**What to do**
Please copy everything from "VOICEOVER: On December" down to "her religious beliefs." in the news transcript below, word for word.

**Source extract**

============

VOICEOVER: We tried to talk with her for our last report, but she declined. The Scientologists deny she was practicing medicine with Lisa.

MATT, INTERVIEWING: When you read these--"Dr. Johnson came in and checked on her. Dr. Johnson told me no more chloral hydrate"--there are numerous references to Dr. Johnson supervising her medical care.

LAURA VAUGHAN: Janice Johnson is an M.D. but she is not a licensed physician in the state of Florida and was not a doctor for the church.

[Doctor's note, pills, photo of Dr. David Minkoff]

VOICEOVER: On December 1, Dr. Johnson writes something that sure looks like a medical report. It says Lisa's extremities are cool. She needs two liters of water when she wakes up. She had given her an injection of magnesium chloride and squirted 1000 mg of chloral hydrate, a prescription sedative, into her mouth. Chloral hydrate is a sedative that was prescribed by a fellow Scientologist, Dr. David Minkoff; but he never examined Lisa. The note says that she swallowed and fell asleep in the middle of a sentence.

KEN DANDAR: You can see that all of their efforts are to keep her asleep, just keep her doped up and asleep.

LAURA VAUGHAN: They believe that part of the reason that she was in the psychotic state that she was, was because she had had a lack of rest.

They trying to help her in a way that was consistent with her religious beliefs.

[logs, picture of a bottle of valerian root]

VOICEOVER: The notes indicate that Lisa was being given, sometimes force-fed, a variety of medicines, herbal potions, and vitamins. We asked veteran forensic pathologist Dr. Klaus Spaeth to review the notes and Lisa's autopsy.

============

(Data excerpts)
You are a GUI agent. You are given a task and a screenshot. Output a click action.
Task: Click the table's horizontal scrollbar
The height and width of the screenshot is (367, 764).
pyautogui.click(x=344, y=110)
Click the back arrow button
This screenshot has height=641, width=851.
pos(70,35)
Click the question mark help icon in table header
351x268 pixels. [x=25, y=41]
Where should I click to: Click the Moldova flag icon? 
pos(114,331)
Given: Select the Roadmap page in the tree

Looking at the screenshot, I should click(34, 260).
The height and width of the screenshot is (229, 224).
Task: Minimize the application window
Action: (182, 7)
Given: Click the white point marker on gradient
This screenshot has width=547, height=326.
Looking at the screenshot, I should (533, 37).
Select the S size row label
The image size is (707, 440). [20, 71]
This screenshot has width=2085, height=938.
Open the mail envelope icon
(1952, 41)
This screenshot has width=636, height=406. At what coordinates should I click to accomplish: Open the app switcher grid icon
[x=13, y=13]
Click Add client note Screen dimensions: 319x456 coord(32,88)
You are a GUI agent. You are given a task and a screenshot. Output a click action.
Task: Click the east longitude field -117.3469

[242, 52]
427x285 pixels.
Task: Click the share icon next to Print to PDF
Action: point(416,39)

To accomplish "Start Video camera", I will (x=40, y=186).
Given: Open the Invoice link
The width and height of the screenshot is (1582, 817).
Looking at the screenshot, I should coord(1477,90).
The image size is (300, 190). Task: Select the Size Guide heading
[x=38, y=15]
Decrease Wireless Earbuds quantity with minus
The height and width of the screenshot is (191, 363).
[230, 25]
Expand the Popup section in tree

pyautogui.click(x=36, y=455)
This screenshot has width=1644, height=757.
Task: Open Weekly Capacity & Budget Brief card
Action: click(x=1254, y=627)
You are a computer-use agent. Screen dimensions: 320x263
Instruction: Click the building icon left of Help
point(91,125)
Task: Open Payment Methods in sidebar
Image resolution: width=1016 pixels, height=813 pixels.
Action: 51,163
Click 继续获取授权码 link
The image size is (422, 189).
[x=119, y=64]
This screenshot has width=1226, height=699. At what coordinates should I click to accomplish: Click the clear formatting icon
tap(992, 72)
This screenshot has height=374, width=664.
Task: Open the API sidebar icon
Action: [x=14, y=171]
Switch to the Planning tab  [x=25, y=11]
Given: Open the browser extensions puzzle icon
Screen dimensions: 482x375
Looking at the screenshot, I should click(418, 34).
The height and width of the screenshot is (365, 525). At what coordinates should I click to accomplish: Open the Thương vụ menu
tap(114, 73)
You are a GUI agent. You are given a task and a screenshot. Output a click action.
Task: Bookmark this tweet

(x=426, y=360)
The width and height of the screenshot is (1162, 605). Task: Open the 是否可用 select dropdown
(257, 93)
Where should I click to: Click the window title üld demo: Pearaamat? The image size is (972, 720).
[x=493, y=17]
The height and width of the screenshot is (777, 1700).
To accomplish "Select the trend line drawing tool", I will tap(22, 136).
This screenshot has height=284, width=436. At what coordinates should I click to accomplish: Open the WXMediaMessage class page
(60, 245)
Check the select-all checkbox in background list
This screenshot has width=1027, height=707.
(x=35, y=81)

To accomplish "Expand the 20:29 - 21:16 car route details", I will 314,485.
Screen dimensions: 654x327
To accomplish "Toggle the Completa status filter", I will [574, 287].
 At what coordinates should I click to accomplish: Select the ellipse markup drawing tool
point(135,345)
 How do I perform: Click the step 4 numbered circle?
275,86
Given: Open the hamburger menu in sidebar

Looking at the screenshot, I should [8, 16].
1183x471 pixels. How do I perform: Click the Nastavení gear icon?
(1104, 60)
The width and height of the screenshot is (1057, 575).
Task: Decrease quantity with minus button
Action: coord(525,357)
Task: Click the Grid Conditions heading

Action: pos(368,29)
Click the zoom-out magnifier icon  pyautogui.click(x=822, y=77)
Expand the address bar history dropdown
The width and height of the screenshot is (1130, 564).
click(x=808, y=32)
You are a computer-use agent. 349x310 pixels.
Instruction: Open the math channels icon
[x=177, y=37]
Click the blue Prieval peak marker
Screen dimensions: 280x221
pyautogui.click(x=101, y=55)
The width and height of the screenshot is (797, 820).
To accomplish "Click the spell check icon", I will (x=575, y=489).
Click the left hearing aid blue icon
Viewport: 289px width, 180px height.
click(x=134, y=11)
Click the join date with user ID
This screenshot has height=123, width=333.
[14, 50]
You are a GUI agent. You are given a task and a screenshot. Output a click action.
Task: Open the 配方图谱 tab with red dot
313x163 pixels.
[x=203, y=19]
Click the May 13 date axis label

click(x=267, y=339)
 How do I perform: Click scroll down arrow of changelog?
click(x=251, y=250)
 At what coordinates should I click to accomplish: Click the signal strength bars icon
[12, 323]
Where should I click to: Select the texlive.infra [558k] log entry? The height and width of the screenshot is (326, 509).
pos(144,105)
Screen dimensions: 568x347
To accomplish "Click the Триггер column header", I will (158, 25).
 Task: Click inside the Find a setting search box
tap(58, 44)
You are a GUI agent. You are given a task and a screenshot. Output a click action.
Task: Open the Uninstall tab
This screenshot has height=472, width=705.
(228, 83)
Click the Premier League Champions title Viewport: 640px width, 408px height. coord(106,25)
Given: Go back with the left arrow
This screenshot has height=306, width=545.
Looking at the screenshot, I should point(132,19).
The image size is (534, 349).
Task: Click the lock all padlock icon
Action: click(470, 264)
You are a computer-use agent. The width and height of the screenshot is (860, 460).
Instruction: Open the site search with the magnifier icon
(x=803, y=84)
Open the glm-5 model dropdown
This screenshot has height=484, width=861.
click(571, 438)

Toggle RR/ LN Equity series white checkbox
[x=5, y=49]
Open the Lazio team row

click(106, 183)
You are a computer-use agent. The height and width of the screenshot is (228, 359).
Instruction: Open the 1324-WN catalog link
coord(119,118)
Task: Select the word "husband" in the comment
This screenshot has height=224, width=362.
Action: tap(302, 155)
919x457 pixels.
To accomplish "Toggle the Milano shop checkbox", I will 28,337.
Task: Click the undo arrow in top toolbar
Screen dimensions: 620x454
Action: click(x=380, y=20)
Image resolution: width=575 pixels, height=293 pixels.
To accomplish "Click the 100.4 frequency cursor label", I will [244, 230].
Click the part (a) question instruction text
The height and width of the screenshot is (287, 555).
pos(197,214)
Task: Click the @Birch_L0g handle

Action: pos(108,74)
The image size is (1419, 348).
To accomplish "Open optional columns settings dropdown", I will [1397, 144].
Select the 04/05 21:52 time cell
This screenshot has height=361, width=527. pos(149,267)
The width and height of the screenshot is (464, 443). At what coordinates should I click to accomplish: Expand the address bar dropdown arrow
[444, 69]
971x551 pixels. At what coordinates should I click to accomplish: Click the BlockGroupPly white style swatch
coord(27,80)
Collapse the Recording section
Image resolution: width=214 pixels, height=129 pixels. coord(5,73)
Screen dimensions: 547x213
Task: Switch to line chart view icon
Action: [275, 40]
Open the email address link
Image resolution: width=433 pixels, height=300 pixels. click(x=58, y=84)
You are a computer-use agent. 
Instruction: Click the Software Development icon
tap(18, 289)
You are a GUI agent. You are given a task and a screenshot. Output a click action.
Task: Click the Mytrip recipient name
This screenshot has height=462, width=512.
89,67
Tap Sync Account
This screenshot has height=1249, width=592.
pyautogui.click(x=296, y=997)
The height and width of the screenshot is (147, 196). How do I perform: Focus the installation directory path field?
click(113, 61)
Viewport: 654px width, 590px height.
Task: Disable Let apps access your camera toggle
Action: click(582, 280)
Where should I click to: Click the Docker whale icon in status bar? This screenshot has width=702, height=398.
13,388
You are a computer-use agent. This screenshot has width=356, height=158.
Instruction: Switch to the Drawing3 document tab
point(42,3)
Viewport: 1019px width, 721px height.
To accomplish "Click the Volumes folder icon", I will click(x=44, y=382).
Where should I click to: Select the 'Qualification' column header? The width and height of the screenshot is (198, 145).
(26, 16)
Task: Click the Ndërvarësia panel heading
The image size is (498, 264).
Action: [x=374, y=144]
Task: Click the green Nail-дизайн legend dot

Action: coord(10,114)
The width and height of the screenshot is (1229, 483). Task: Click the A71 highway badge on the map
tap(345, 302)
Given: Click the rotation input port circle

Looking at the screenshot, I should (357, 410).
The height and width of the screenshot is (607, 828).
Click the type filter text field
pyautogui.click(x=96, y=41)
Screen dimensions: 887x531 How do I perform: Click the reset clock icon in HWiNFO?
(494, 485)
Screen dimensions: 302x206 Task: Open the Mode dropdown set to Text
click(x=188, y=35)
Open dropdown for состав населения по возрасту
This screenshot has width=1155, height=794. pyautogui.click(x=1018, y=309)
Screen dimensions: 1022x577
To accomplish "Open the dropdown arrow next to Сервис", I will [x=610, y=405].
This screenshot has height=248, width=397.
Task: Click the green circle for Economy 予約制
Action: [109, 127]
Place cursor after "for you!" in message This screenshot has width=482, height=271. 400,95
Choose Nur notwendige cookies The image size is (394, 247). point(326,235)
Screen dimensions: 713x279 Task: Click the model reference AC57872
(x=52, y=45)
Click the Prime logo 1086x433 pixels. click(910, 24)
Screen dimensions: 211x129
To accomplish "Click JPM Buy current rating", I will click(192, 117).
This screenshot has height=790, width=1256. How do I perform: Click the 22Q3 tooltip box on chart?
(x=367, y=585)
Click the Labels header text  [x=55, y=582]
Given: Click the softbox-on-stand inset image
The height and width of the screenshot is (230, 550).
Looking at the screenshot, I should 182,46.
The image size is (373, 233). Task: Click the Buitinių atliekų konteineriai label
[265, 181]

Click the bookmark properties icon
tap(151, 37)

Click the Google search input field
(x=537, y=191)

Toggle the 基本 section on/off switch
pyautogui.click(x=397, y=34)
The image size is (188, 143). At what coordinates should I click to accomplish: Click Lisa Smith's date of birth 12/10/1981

============

**Written solution**
VOICEOVER: On December 1, Dr. Johnson writes something that sure looks like a medical report. It says Lisa's extremities are cool. She needs two liters of water when she wakes up. She had given her an injection of magnesium chloride and squirted 1000 mg of chloral hydrate, a prescription sedative, into her mouth. Chloral hydrate is a sedative that was prescribed by a fellow Scientologist, Dr. David Minkoff; but he never examined Lisa. The note says that she swallowed and fell asleep in the middle of a sentence.

KEN DANDAR: You can see that all of their efforts are to keep her asleep, just keep her doped up and asleep.

LAURA VAUGHAN: They believe that part of the reason that she was in the psychotic state that she was, was because she had had a lack of rest.

They trying to help her in a way that was consistent with her religious beliefs.